Insbesondere die Kritik der Union wollten die Koalitionäre nicht auf sich sitzen lassen. Der Grüne Kindler warf der Union vor, die Finanzierung der Gas- und Strompreisbremse abgelehnt, aber im Haushaltsverfahren keine Alternativen vorgeschlagen zu haben. Er folgerte: Wenn keine Alternativen vorgelegt werden, dann lehne die Union die Hilfen ab. "Sie lassen mit Ihrer Politik die Menschen in der Kälte allein."

Vorwürfe an die Union

Christoph Meyer (FDP) warf der Union Doppelstandards vor. 2020 habe die Union das "Kunststück" fertiggebracht, auf der einen Seite die Schuldenbremse nicht einzuhalten, 60 Milliarden Euro aus dem Kernetat zu entnehmen und auf der anderen Seite 600 Milliarden Euro über ein Sondervermögen ins Schaufenster zu stellen. "Sie sind nicht nur keinen Deut besser, wenn Sie das kritisieren; vielmehr haben Sie es schlimmer gemacht. Wir ordnen die Finanzen und tun das, was Sie in den letzten Jahren nicht auf den Weg gebracht haben", schoss der stellvertretende Fraktionsvorsitzende der Liberalen.

Schriftliche Aufgabe 1:
Zitieren Sie aus dem Textauszug wörtlich die Passage, die bei den Worten „Christoph Meyer (FDP)“ beginnt und nach „Fraktionsvorsitzende der Liberalen.“ aufhört.
Schriftliche Aufgabe 2:
Beantworten Sie anhand des Textauszugs:
(a) Wessen Finanzierung hat die Union laut Kindler abgelehnt?
(b) Welcher Partei gehört Christoph Meyer an?
(c) Wie viele Milliarden Euro stellte die Union 2020 laut Meyer über ein Sondervermögen ins Schaufenster?

Ausgangsmaterial:
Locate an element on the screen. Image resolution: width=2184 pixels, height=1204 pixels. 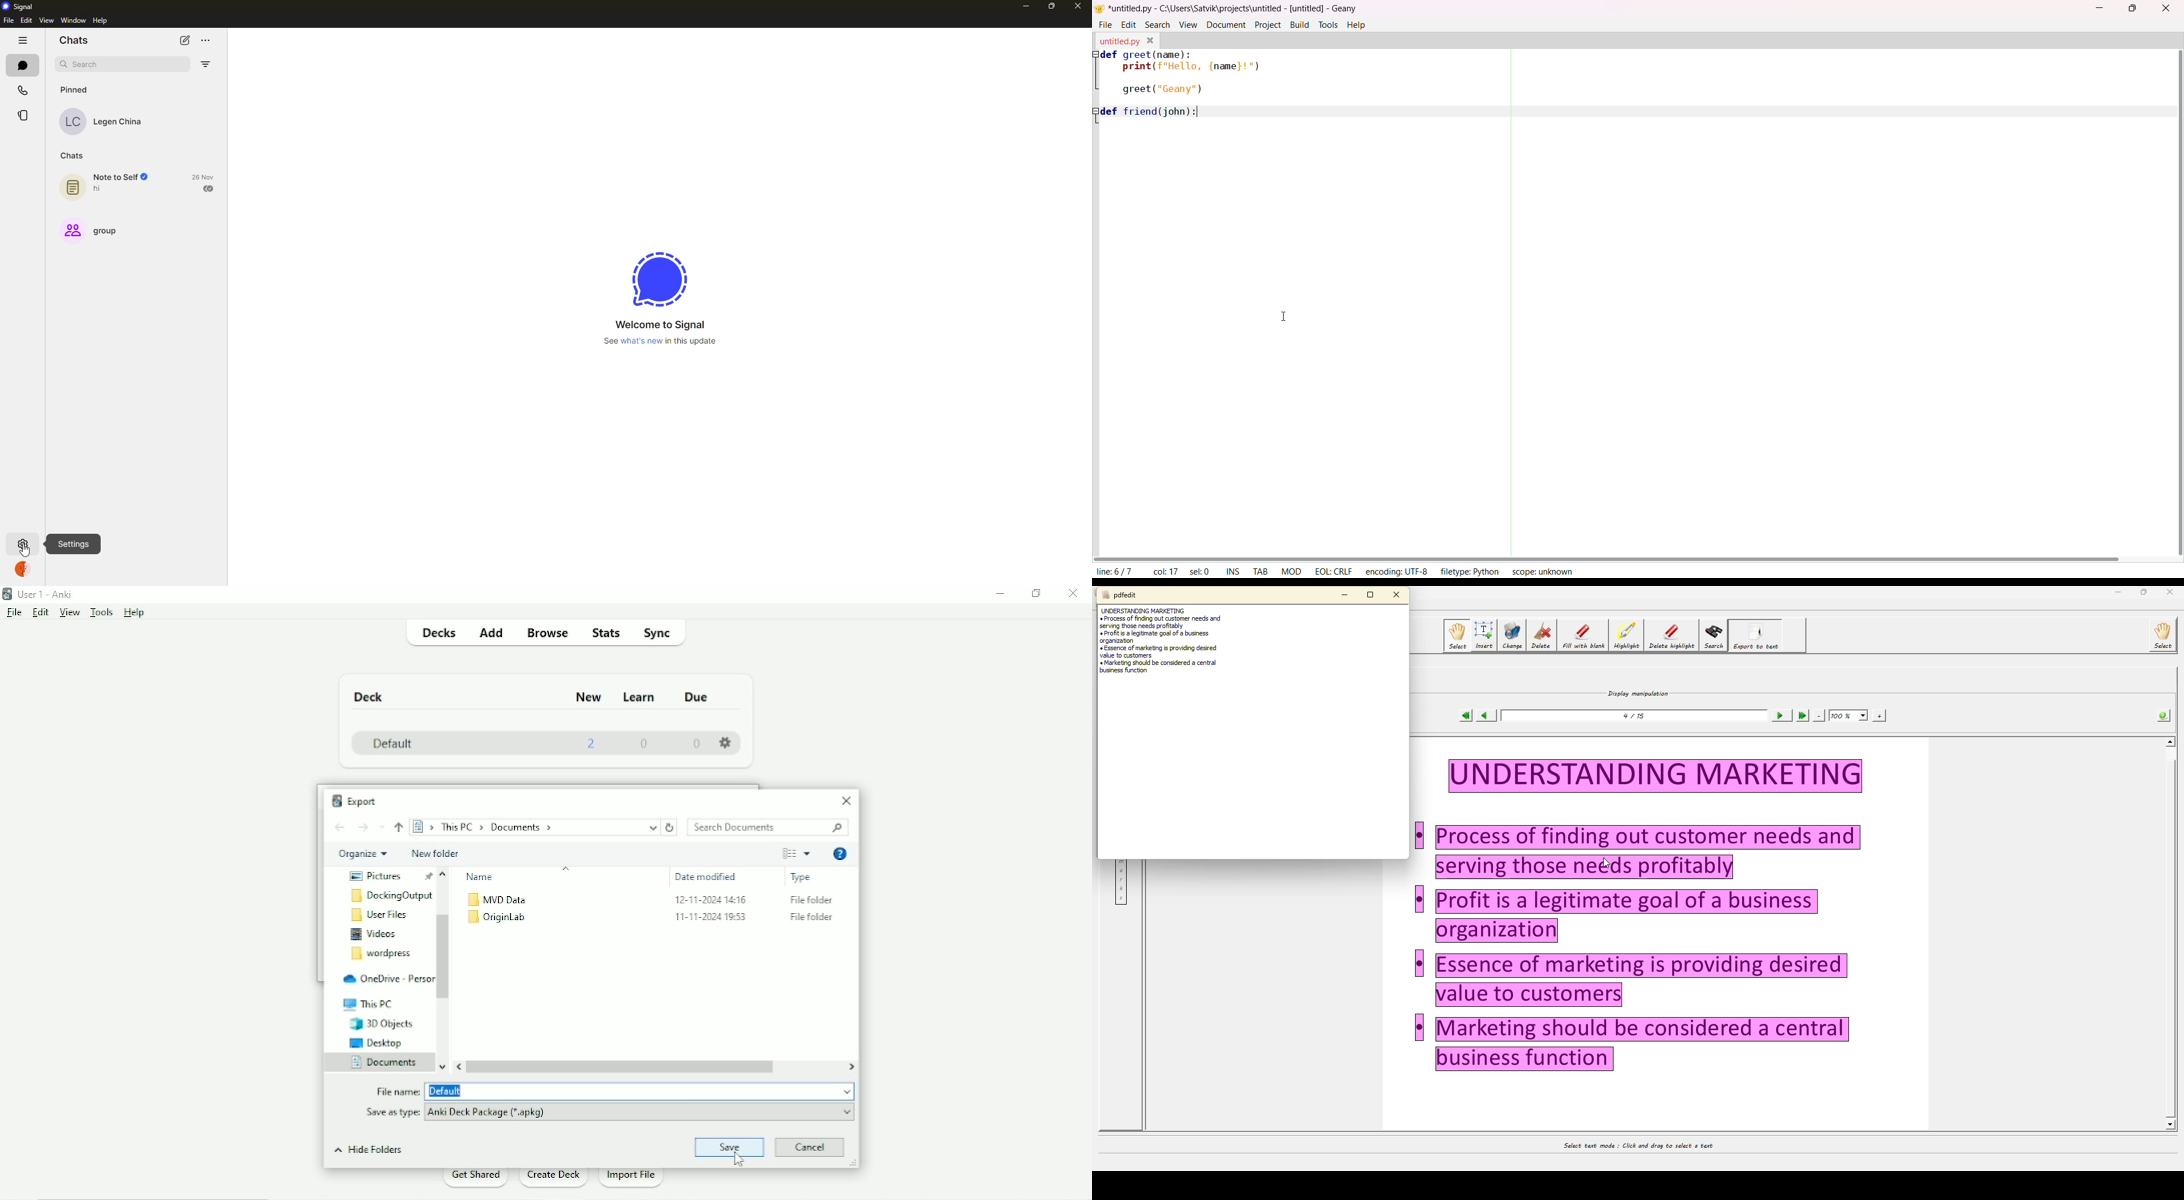
Settings is located at coordinates (727, 743).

Lösung 1:
Christoph Meyer (FDP) warf der Union Doppelstandards vor. 2020 habe die Union das "Kunststück" fertiggebracht, auf der einen Seite die Schuldenbremse nicht einzuhalten, 60 Milliarden Euro aus dem Kernetat zu entnehmen und auf der anderen Seite 600 Milliarden Euro über ein Sondervermögen ins Schaufenster zu stellen. "Sie sind nicht nur keinen Deut besser, wenn Sie das kritisieren; vielmehr haben Sie es schlimmer gemacht. Wir ordnen die Finanzen und tun das, was Sie in den letzten Jahren nicht auf den Weg gebracht haben", schoss der stellvertretende Fraktionsvorsitzende der Liberalen.

Lösung 2:
(a) Die Finanzierung der Gas- und Strompreisbremse.
(b) Der FDP.
(c) 600 Milliarden Euro.